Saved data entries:
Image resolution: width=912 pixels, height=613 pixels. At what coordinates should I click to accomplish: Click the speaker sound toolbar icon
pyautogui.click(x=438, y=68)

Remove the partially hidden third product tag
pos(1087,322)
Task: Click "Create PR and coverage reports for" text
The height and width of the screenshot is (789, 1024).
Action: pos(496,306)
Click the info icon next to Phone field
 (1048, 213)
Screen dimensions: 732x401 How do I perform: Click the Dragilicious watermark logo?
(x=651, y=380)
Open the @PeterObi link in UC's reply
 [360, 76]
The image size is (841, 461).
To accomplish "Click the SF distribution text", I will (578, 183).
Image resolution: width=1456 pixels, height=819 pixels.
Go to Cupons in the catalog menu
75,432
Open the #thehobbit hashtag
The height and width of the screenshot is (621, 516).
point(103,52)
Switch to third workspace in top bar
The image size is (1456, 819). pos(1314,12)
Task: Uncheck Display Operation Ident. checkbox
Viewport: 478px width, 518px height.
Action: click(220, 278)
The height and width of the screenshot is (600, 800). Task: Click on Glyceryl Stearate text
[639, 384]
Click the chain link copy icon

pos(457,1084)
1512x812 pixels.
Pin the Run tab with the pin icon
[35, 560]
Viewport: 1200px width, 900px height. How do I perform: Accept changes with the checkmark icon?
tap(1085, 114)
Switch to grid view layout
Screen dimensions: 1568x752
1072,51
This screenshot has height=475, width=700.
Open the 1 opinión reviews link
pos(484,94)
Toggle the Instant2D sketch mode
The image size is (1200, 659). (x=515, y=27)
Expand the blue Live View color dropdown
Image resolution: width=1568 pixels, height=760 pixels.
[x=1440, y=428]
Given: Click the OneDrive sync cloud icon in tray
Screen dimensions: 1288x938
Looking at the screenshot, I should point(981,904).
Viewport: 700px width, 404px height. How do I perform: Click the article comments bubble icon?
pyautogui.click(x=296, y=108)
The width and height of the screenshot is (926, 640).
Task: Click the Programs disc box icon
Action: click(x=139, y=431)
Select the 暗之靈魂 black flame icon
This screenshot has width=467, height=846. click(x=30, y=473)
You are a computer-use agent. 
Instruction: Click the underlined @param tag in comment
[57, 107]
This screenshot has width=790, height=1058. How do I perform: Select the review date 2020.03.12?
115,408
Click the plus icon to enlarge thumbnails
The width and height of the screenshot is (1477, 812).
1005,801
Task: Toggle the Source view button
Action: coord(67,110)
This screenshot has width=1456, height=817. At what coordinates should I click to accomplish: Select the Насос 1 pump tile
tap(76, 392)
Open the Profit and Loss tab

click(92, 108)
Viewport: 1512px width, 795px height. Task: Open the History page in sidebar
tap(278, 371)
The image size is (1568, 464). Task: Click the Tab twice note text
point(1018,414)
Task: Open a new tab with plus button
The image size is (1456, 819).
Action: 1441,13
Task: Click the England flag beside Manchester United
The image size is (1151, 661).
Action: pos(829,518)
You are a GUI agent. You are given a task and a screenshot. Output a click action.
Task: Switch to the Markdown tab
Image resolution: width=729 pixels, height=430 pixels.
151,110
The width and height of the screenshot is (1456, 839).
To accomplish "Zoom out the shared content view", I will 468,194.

■ Required work ■
The required answer is each line of the data in which the word "plus" appears.

■ Answer ■
Click the plus icon to enlarge thumbnails
Task: Open a new tab with plus button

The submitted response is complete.